◆ **Task directions**: Beginning at the line containing "Lake Arrowhead's High Tea (726, 1042)", restate each line of the listing below word for word until the last one has been given.

◆ **Dataset records**:
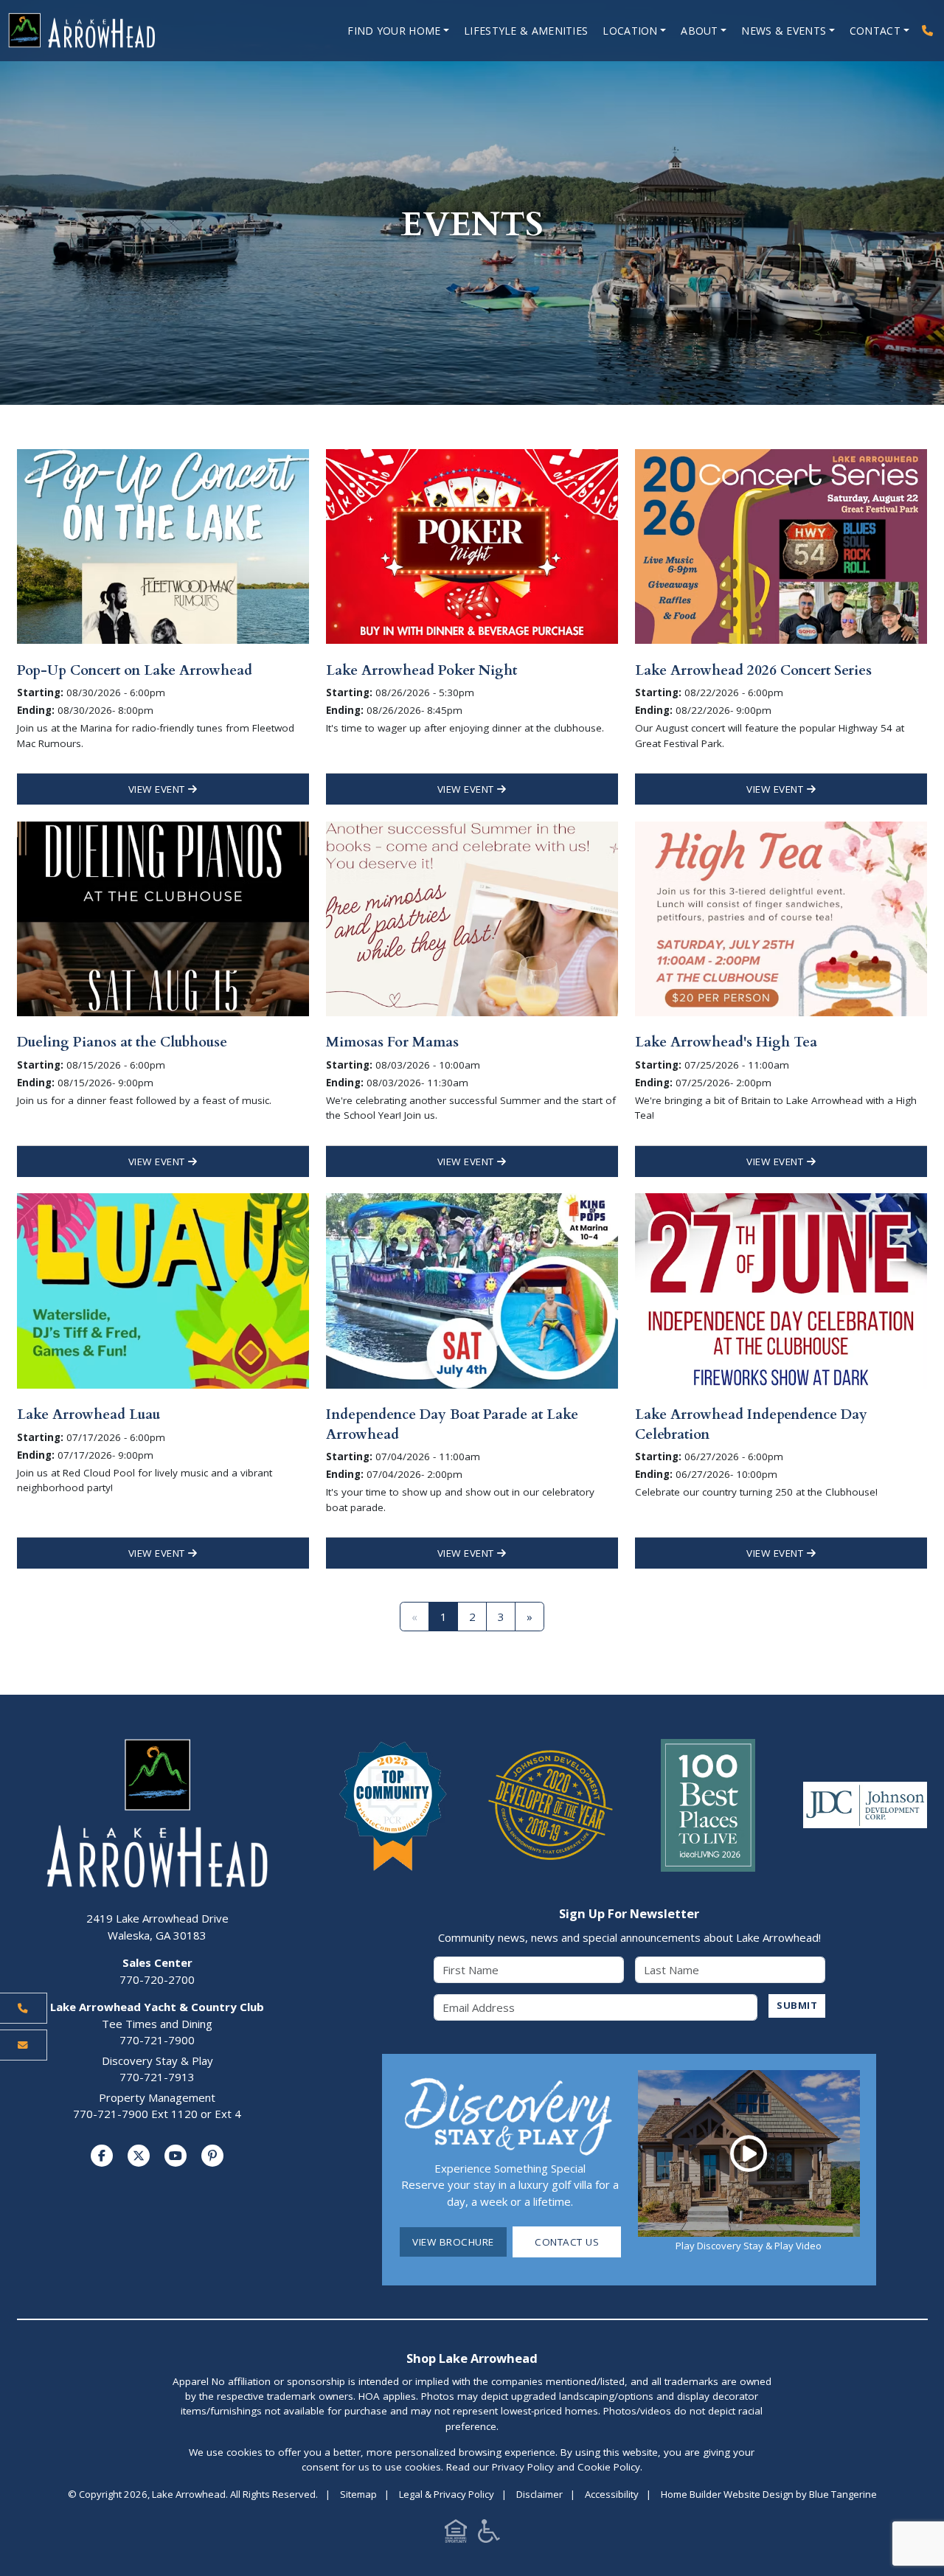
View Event (158, 789)
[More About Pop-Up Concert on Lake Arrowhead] (163, 545)
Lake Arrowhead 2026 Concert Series (753, 670)
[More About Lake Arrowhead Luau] (163, 1289)
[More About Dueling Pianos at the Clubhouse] (163, 917)
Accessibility (612, 2494)
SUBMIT (797, 2005)
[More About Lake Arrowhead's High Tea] (781, 917)
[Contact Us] (23, 2045)
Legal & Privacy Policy (446, 2494)
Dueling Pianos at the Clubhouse (122, 1042)
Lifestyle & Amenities (526, 31)
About (699, 31)
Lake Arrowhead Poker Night (421, 670)
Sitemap (358, 2494)
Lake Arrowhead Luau (88, 1414)
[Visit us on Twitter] (139, 2156)
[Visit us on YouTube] (175, 2156)
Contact (875, 31)
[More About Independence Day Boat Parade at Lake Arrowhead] (472, 1289)
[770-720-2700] (927, 30)
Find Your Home (393, 31)
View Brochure (453, 2242)
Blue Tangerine (843, 2494)
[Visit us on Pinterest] (212, 2156)
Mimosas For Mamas (392, 1042)
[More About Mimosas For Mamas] (472, 917)
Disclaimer (539, 2494)
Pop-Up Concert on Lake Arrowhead (134, 670)
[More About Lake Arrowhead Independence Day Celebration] (781, 1289)
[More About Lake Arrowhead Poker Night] (472, 545)
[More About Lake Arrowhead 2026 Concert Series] (781, 545)
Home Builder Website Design (727, 2494)
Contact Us (567, 2242)
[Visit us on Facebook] (102, 2156)
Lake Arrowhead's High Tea (726, 1042)
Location (630, 31)
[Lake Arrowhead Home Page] (125, 30)
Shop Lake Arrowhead (472, 2358)
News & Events (783, 31)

◆ **Response to this exercise**:
Lake Arrowhead's High Tea (726, 1042)
Location (630, 31)
[Lake Arrowhead Home Page] (125, 30)
Shop Lake Arrowhead (472, 2358)
News & Events (783, 31)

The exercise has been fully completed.